This .ipynb file is the my solution for Kaggle Home Default Risk Competition
I have performed general EDA analisys and workout diffent data problems such as outliers in "application" and "previous_application" datasets.
I have added features from credits' domain. There are features with nonlinear interaction: income ~ credit amount (payment rate - become the most important feature in LGBM, income over credit etc). Time features: (e.g. DAYS_EMPLOYED / DAYS_BIRTH - days worked by 1 day of life). Crossed features: (e.g. AMT_INCOME_TOTAL/ DAYS_BIRTH - income by each day of life). Next, I have created polynomial features with degree 3, which boosted the performance. Other categorical and numerical features were aggregated and statistics have been calculated. Other data in dataset has deep connections for example: bureau_balance connected to bureau which is connected to application. Thus, I did few levels of aggregation. In case of bureau, I first calculated sum, and mean for each status in bureau_balance and then merged with bureau and applied the second level aggregation (now numeric and categorical) by bureau ID. The same deep aggregation I applied to other tables. Numeric data aggregations includes count, mean, sum, std, min, max statistics.
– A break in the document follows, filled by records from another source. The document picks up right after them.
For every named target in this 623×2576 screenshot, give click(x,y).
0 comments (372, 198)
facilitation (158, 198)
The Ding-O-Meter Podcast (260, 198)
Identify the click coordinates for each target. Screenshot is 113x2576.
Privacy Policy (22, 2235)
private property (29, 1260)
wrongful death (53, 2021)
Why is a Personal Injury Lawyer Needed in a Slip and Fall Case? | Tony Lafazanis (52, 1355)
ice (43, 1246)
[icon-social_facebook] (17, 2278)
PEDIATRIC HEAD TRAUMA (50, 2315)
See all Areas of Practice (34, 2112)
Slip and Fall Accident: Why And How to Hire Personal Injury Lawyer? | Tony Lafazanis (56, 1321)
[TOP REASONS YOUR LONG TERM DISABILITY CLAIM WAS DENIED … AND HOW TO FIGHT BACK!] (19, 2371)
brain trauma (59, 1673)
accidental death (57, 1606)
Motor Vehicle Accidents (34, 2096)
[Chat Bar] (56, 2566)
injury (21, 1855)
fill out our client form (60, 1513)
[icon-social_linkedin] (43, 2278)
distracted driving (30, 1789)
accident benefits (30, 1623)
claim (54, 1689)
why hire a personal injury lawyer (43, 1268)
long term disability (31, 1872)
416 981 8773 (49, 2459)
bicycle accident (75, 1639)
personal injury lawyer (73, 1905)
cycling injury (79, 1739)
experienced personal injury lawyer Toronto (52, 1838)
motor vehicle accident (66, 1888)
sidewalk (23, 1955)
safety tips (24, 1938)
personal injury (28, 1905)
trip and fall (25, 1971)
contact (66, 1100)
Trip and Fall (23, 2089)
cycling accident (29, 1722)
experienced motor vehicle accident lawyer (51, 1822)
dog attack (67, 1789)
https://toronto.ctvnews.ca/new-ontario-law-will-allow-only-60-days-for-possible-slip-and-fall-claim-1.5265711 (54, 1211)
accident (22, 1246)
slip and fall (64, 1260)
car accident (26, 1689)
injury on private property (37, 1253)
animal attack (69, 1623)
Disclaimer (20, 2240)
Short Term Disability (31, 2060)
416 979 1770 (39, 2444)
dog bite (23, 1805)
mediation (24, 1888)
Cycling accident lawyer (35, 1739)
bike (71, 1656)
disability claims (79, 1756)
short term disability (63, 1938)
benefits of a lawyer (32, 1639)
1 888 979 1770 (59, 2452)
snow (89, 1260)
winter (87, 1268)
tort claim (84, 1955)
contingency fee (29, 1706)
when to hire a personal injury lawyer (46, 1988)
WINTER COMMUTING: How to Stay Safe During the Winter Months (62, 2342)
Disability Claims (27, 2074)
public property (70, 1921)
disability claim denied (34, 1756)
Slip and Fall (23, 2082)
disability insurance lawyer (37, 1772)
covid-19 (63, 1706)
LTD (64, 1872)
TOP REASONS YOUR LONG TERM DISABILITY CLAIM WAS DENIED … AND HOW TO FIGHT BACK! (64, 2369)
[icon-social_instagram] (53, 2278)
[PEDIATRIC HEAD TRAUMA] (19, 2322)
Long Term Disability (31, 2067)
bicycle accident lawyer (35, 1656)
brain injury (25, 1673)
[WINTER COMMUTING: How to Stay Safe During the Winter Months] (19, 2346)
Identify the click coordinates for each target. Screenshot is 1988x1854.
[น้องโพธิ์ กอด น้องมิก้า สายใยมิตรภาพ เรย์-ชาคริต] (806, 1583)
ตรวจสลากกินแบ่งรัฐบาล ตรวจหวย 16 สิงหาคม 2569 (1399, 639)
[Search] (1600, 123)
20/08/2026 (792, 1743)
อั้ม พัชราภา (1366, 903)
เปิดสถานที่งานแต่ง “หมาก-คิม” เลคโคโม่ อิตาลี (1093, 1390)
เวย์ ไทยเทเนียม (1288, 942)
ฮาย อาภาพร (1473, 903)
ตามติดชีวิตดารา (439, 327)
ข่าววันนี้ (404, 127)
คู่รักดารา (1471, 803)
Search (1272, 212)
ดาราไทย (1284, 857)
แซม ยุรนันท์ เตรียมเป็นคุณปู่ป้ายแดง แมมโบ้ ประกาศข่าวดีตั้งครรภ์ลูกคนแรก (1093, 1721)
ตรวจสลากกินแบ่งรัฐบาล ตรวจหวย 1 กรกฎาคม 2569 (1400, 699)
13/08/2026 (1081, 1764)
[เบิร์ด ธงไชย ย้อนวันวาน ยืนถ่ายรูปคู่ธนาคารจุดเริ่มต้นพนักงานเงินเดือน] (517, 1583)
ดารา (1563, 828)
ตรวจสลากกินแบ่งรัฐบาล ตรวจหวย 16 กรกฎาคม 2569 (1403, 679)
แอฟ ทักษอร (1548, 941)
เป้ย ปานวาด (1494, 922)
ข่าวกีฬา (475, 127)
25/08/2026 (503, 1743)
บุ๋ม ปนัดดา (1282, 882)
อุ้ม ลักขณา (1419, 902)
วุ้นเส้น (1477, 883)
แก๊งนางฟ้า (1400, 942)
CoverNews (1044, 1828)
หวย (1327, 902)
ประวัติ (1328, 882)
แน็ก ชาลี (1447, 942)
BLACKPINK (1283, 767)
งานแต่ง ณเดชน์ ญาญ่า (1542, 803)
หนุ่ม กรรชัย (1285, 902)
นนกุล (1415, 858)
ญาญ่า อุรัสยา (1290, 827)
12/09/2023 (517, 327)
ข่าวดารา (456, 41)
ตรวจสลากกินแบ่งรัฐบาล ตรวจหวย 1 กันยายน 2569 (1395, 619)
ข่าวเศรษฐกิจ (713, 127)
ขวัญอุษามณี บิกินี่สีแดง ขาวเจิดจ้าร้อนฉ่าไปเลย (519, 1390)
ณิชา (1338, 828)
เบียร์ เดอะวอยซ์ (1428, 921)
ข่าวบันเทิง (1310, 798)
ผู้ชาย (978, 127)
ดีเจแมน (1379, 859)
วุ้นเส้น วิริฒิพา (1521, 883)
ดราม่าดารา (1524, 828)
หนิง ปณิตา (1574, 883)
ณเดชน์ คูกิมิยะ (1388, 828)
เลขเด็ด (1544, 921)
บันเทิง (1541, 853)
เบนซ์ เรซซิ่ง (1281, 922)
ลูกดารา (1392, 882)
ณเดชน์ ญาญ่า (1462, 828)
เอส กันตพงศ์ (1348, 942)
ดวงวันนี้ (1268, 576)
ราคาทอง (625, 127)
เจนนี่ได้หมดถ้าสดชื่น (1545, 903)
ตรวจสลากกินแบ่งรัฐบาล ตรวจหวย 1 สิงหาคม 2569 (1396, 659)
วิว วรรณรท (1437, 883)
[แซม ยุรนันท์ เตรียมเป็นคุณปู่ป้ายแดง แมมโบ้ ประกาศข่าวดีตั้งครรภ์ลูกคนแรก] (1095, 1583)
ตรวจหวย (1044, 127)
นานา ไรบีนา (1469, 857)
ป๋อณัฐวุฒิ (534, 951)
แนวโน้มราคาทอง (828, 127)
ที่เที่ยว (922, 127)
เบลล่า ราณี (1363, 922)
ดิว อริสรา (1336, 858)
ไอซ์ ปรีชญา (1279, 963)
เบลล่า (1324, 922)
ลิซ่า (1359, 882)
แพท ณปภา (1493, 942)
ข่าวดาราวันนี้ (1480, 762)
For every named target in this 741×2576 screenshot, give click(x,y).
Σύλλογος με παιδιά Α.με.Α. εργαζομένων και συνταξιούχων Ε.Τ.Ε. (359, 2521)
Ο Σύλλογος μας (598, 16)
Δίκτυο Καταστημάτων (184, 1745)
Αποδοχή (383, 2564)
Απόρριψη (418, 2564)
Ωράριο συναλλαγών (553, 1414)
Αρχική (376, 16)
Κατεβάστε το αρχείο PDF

In addition, the more advanced features were created. I decided to take into account not only frequencies of statuses but the longest runs of statuses (for example: CCCCXXCXXX - C=4, X=3). Moreover, the pairs of statuses in sequence may be important, so I calculated frequencies of CX, C0, XC, X1 etc. Since there are many such information, for each loan ID, I calculated regular statistics: mean, median, skew, std etc. I got around 500 features from statuses which gives us increase in around 0.003 without dimension reduction.
I started from logistic regression which gave me lower bound score on "application" and "bureau" dataset features. I decided to move to decision trees algorithms. I tested two algorithms based on decision trees: CatBost and Light GBM. The performance of LGBM was slightly better 0.771 against 0.768 (accuracy) and these two results were much better than performance of logistic regression.